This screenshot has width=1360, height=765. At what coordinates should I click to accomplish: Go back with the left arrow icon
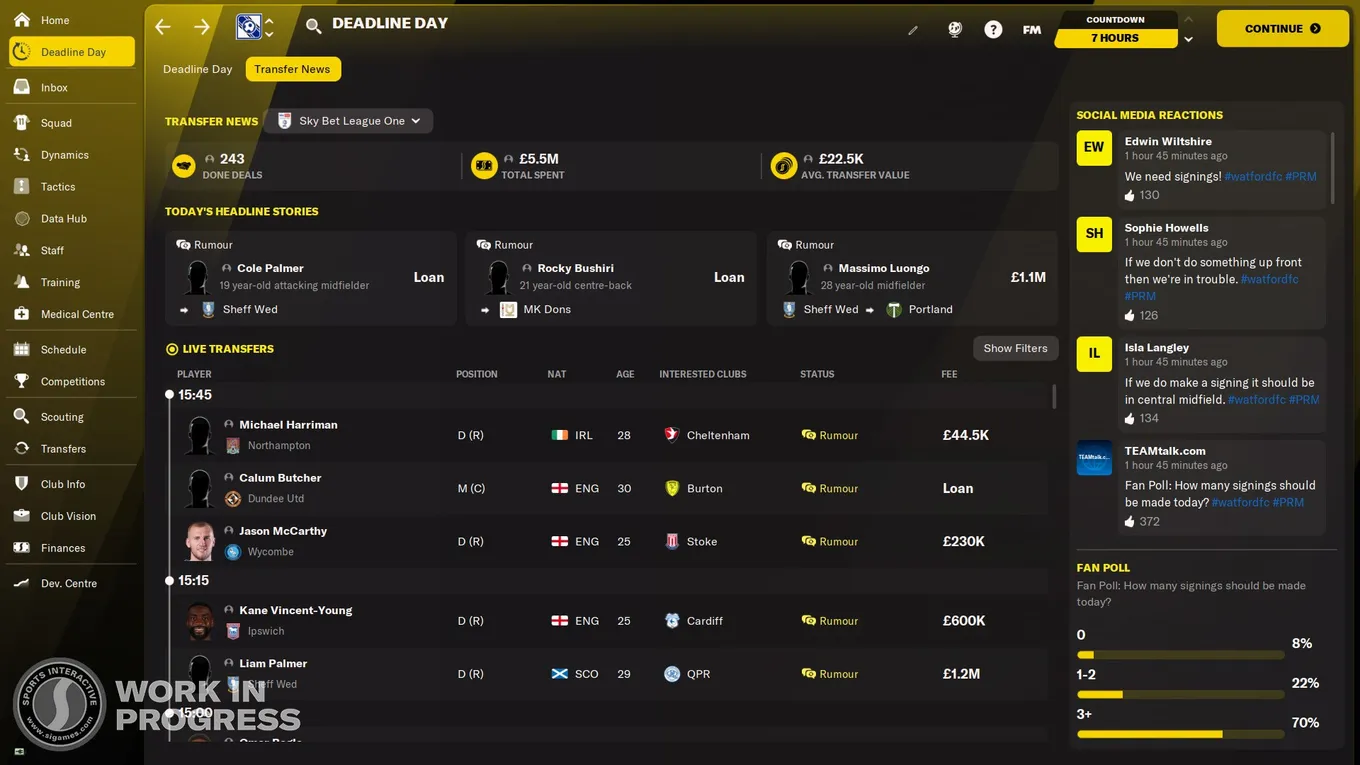pyautogui.click(x=163, y=27)
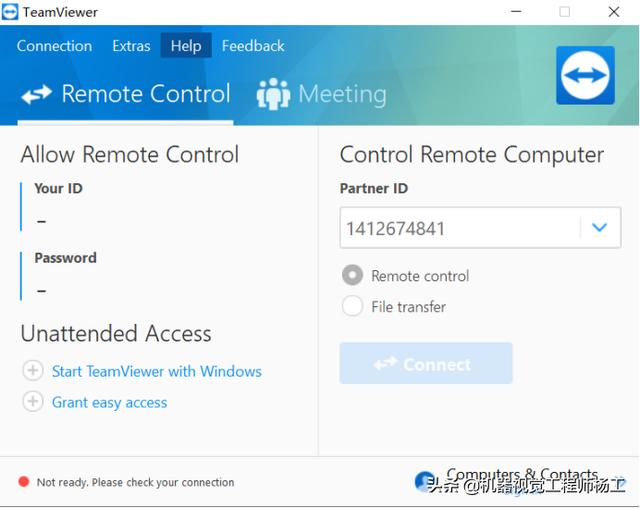This screenshot has height=508, width=640.
Task: Click the Connect button
Action: coord(426,363)
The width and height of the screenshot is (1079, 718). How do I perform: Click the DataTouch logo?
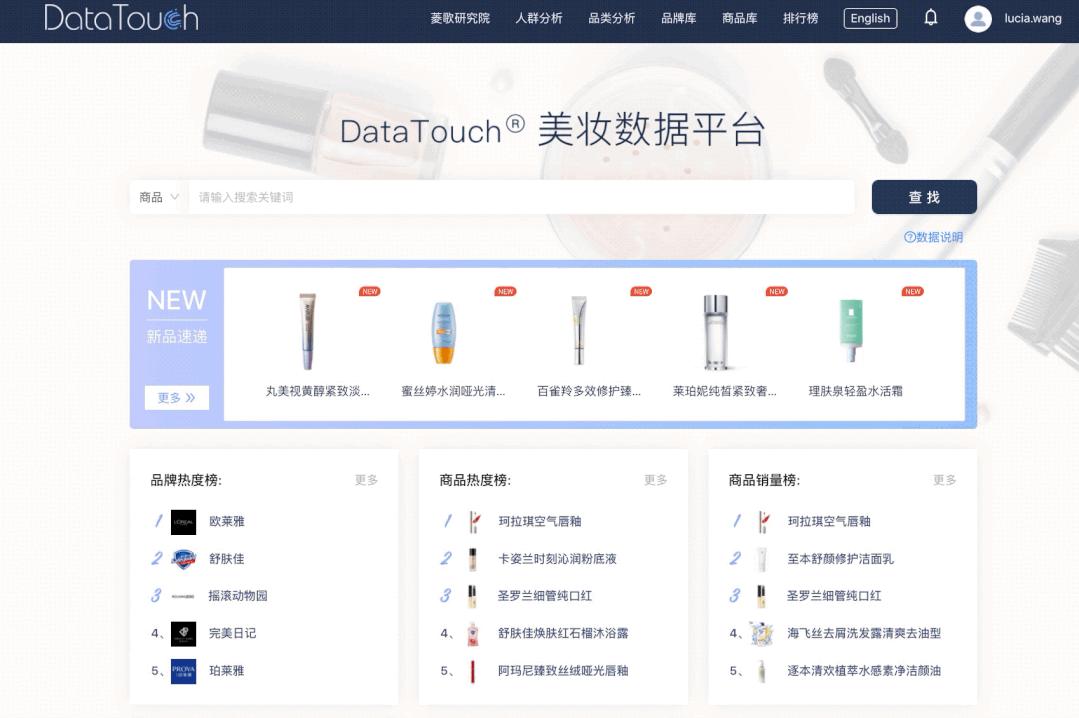pyautogui.click(x=122, y=18)
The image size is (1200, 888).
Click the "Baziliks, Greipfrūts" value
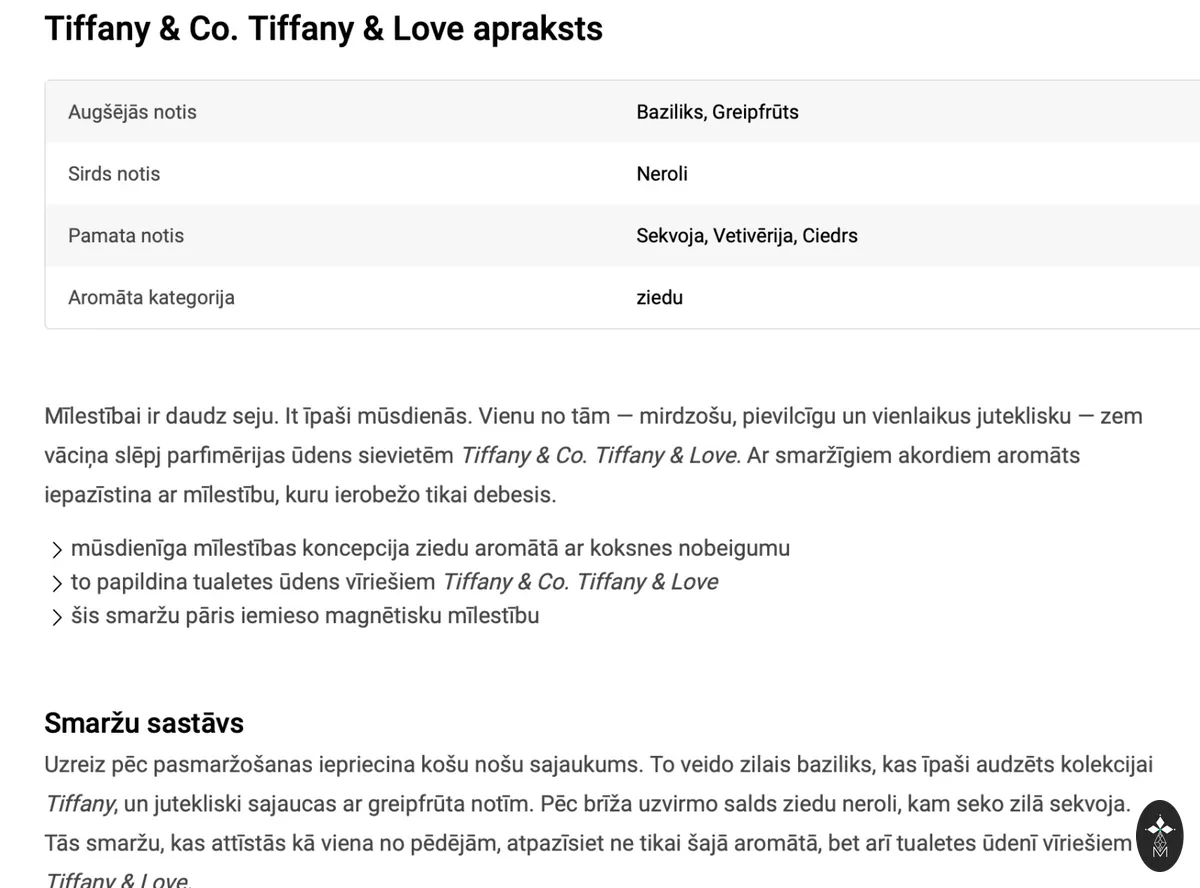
-------------------------
Please write out, word for word, each line from the one with "The image size is (1200, 888)." to the last line of the data, keeping both ends and omitting pictures.

**Your solution:**
The image size is (1200, 888).
Click the "Baziliks, Greipfrūts" value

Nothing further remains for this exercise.